Recipe View 30 mins Once baked, remove the pie from the oven and let it cool for at least 30 minutes before serving. This allows the custard to set properly. (30 minutes)

For an extra layer of flavor, consider adding a splash of coconut extract to the custard mixture.
Ensure the young coconut is truly young; the meat should be soft and almost jelly-like for the best texture.
If the top of the pie begins to brown too quickly, tent it loosely with aluminum foil during the last 15-20 minutes of baking.

You need to login to claim your token

🔐 Login to get token

Markus Okeefe

Written by

Our recipe authors are passionate food lovers who share thousands of diverse dishes from around the world.
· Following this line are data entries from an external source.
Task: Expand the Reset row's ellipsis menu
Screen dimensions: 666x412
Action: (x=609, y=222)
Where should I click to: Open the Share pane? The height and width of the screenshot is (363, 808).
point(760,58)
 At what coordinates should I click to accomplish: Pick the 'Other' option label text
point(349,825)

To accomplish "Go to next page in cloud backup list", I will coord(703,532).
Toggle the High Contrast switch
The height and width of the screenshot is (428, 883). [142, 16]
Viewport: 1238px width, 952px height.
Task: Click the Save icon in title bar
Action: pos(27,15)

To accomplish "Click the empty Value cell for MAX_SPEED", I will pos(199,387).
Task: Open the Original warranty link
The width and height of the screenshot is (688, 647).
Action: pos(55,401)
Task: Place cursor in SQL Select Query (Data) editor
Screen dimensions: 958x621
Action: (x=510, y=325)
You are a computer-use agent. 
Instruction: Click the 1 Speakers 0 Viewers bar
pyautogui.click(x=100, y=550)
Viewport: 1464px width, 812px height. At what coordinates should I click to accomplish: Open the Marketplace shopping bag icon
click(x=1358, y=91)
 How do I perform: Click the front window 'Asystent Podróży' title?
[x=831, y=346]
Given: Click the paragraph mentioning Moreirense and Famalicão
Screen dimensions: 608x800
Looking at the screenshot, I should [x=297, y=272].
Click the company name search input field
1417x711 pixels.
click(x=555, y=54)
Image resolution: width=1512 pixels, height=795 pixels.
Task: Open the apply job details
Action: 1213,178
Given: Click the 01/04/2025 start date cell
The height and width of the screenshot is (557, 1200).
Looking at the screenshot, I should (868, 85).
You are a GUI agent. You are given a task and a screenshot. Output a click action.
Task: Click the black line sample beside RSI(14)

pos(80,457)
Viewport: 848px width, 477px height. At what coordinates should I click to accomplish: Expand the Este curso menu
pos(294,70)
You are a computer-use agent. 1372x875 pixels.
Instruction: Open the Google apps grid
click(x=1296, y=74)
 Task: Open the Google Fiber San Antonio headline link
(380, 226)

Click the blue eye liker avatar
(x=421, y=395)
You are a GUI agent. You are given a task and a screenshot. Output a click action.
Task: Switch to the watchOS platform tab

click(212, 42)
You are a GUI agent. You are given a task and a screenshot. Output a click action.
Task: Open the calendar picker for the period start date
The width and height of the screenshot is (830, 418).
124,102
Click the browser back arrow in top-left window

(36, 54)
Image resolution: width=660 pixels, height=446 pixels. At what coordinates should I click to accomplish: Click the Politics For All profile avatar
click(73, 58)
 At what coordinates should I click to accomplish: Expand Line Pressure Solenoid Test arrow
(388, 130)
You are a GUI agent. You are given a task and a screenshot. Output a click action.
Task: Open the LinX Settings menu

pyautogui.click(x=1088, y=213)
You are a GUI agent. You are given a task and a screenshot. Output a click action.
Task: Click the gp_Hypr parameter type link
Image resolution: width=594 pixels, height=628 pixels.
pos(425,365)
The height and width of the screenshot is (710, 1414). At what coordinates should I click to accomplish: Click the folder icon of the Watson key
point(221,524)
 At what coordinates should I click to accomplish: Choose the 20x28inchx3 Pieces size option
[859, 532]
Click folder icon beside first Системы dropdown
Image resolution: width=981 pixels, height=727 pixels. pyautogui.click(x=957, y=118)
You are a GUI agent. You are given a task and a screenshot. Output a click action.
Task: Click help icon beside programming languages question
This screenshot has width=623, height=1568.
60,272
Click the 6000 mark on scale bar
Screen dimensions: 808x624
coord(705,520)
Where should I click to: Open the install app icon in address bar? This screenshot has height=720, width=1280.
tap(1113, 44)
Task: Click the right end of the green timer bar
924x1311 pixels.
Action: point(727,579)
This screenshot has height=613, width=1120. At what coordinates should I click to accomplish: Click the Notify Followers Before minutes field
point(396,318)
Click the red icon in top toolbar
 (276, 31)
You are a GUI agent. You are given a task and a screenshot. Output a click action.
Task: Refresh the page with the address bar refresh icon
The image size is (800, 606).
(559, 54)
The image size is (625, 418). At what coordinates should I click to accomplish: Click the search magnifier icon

They bring daily cooking inspiration with delicious, easy-to-make recipes for every occasion.

RECIPE REVIEWS

Avarage Rating: 4.8/ 5 ( 8 Ratings)
Total Reviews: (3)
  • Stewart Lockman

    I was a bit intimidated by the water bath, but it was surprisingly easy and made all the difference in the texture of the pie.

  • Lucius Hills

    My family absolutely loved this pie! It's now a staple dessert in our household. Thanks for sharing!

  • Dora Ondricka

    This recipe is fantastic! The custard was so creamy and the coconut flavor really shone through. I'll definitely be making this again!